NAFTA's tariff-cutting provisions have made Pennsylvania and Pittsburgh-area products cheaper than the products of non-NAFTA nations competing in those two markets. This has allowed local companies like Mine Safety Appliances (MSA) and Heinz to improve their competitive advantage. The tariffs on Heinz's products have gone from 20 percent to 4 percent on their way to zero in 1998. Prior to NAFTA, Heinz had no sales in Mexico. In 1996, Heinz sold $3 million to $5 million in products in Mexico. MSA has had similar tariff reductions on thousands of its products.

Likewise with Harrisburg-based AMP Inc., which makes electrical parts, and numerous other Pennsylvania firms. From 1993 to '96, AMP's exports increased by 66 percent to Canada and by 98 percent to Mexico. The company's exports to Mexico increased by double digits each year since NAFTA was implemented.

On the negative side, 69 Pennsylvania companies, comprising 10,150 workers, have been certified as hurt by either NAFTA or "foreign competition," and are thus eligible for unemployment compensation and trade adjustment assistance (TAA). Of the 10,150 eligible workers, 587 are receiving NAFTA-related TAA unemployment benefits. Many other firms have gained employees from NAFTA, but such gains are not totaled or monitored by the Department of Labor.

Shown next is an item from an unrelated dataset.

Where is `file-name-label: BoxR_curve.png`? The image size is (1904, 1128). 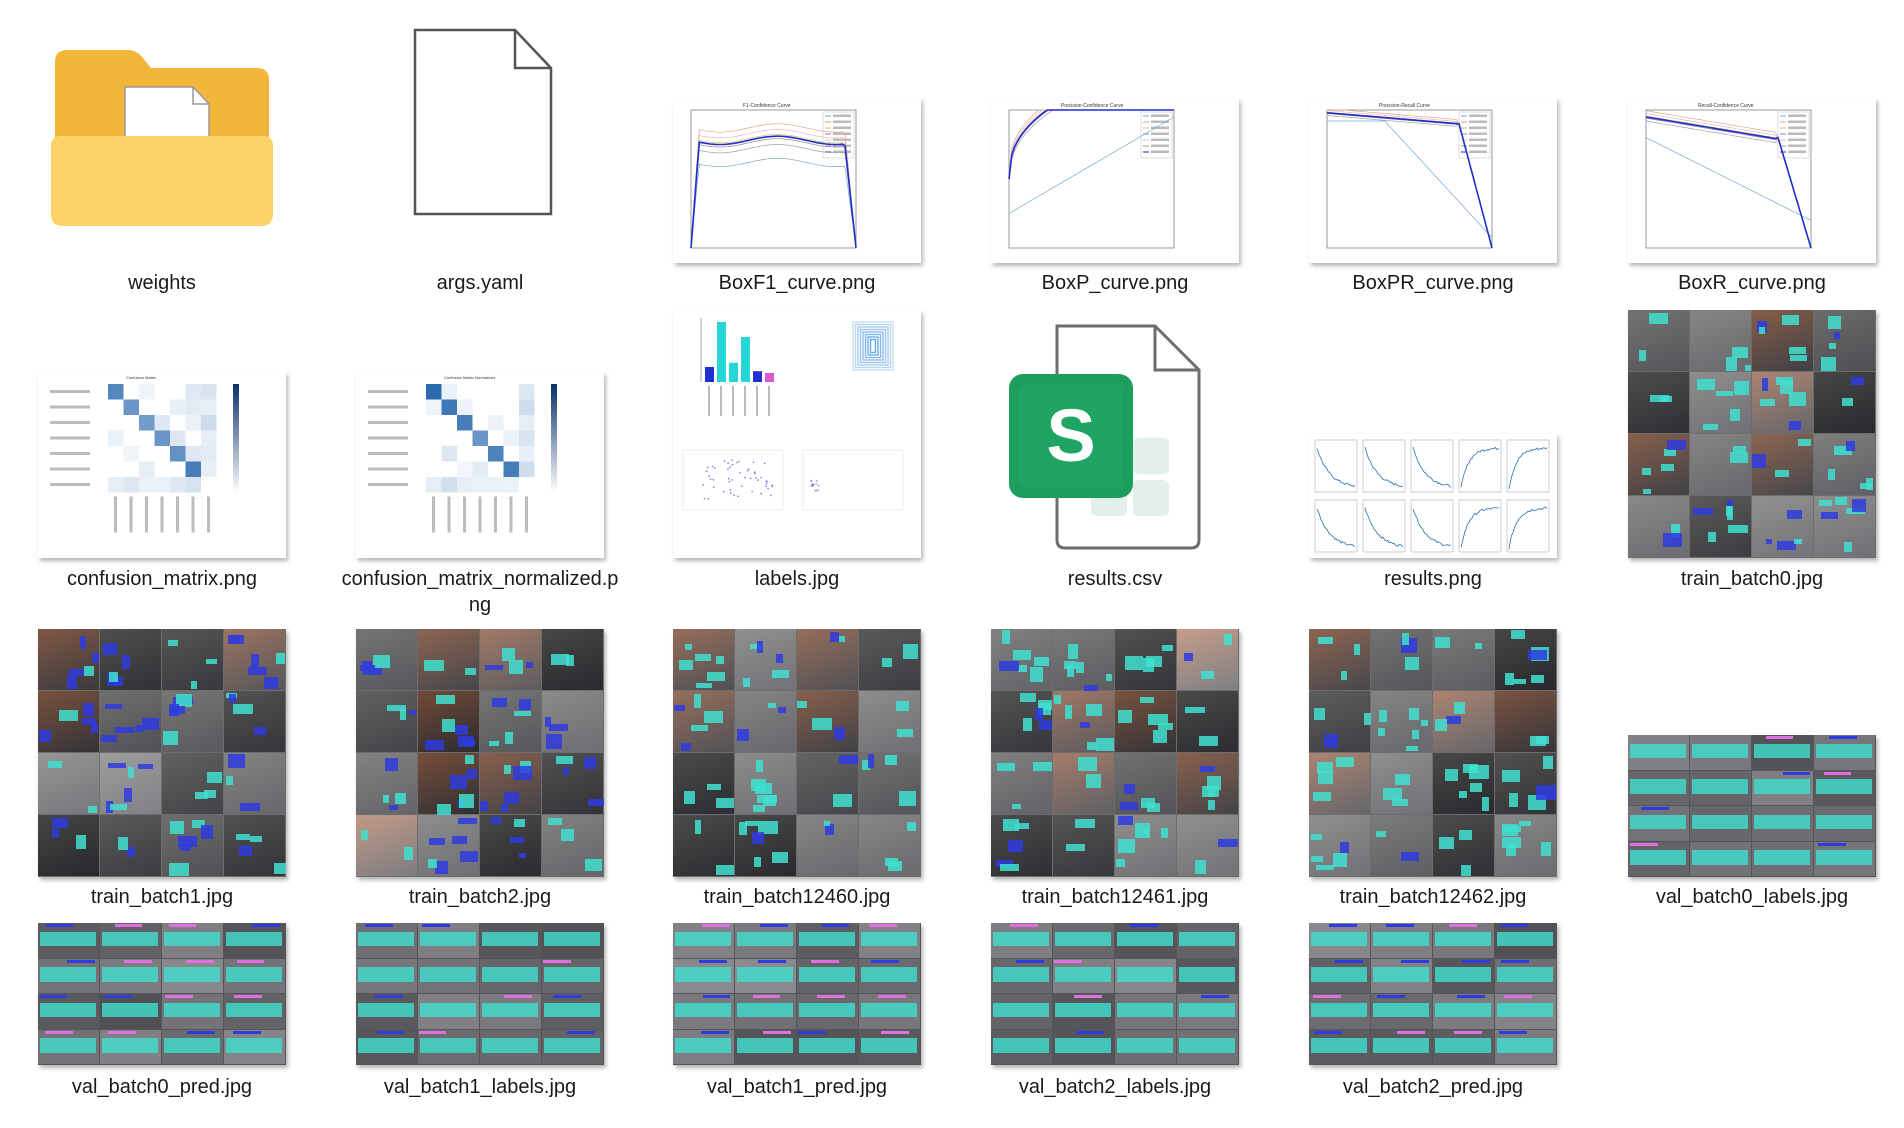
file-name-label: BoxR_curve.png is located at coordinates (1752, 283).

Even Pennsylvania industries that include companies who claim they've been hurt by NAFTA have seen significant increases in exports. The clothing/apparel industry has had a 506 percent rise in business with Mexico and a 124 percent jump with Canada. Electrical component manufacturers had rises of 27 percent for Mexico and 38 percent for Canada. Both industries are in the top five nationally in job losses.

Overall, the NAFTA numbers for Pennsylvania and Pittsburgh are good.

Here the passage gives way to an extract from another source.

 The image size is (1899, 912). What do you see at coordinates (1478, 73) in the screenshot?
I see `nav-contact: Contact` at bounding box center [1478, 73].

At the Allegheny Institute, one of the country's few local-oriented think tanks, we are fond of paraphrasing "Tip" O'Neill's famous saying, "All politics is local." He was right, of course. But Washington sometimes forgets that all policy is local, too. Indeed, to measure the true impact of NAFTA we must look not only at US trade figures, but also to local areas like Pennsylvania and Pittsburgh. That's where the impacts of policy are intimately felt. And from our vantage point in the heart of the "rust belt," the impact hasn't hurt.

* Paul Kengor is a research fellow at the Allegheny Institute for Public Policy, a Pittsburgh-based think tank.